Stateside she’s more of a name, particularly in the Boston area, and essentially known as a singer-songwriter. She’s no stranger to covers and during lockdown has been laying down a series of modern classics at #bandcamp as a benefit for local clubs and musicians. They are a delight. Now comes Tanya Donelly and The Parkington Sisters, a covers project than actually began18 months or so ago following a chance meeting at a local gig. It’s a keeper, a collection of what Donelly’s called “life-long heavy rotation songs” by songwriters “who impacted on the songwriter I wanted to be”.
The Parkingtons are a strings and harmony group, and very fine indeed.
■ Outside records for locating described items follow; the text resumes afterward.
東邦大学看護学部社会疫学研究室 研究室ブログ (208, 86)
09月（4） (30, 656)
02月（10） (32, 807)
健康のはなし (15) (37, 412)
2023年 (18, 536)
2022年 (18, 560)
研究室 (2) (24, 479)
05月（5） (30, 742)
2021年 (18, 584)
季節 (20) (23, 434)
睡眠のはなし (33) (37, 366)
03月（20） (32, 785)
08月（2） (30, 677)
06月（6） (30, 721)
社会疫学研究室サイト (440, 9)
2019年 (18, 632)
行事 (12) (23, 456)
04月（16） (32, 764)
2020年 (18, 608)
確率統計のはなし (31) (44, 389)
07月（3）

There’s not much info online but they are, apparently, the “daughters of a prog rock musician and a classically trained guitarist and songwriter” who were “raised playing music on picturesque Cape Cod”. Donelly has said they can all “chart on the spot” and “balance technical skill with spontaneity”, bringing to the album “a sound and a confident vision”. Amen to that. They make a beautiful noise.
I’ve certainly had it on rotate, and find there’s not a dud among the nine songs. My favourite, and the standout, is Leonard Cohen’s “Dance Me to the End of Love”. Recorded originally on Various Positions (1984) when Cohen was (outrageously) regarded as a joke, the song was the opener on his 2008 comeback tour gigs, and the version here – fiddles to the fore, delicate piano – would not have disgraced those unforgettable shows. “Different Drum”, written in 1964 by Mike Nesmith, is best known in the Linda Ronstadt and The Stone Poneys version and that’s clearly the inspiration for this cut, introduced by Sarah and Ariel’s precise pizzicato violins and driven by Lydia P’s cello. Donelly’s vocal is less bluesy and more laid-back than Ronstadt’s.
“Days” is lovely, piano figurations and a syncopated guitar motif giving way to exquisite strings and finally a full-throated ensemble and multi-layered vocals. Though the credits are correct, it’s listed as a Kirsty MacColl cover which would suggest to the unwise that she wrote it – but of course it’s a Ray Davies number, and featured on The Kinks Are the Village Preservation Society 20 years before MacColl picked it up. From Band on the Run, arguably Paul McCartney and Wings’ strongest album, comes “Let Me Roll It”, shorn of its famous echo and with the song’s distinctive guitar riff taken by the violins.
There are also some less obvious choices. “Automatic”, written by Jane Wiedlin and a hit for The Go-Go’s, opens the album, introduced by a sound that could have come from Jimi Hendrix, while “Ocean Rain”, the title track from Echo and the Bunnymen’s 1984 album, is a reminder that there was perhaps more to them than met the ear. The Parkingtons' sound world is glorious.
Tanya Donelly and The Parkington Sisters is a timely outing to lighten the gloom, but I’ve a feeling that, like Trio, which brought together Ronstadt, Emmylou Harris and Dolly Parton, it’s going to prove timeless. I hope there’s a sequel.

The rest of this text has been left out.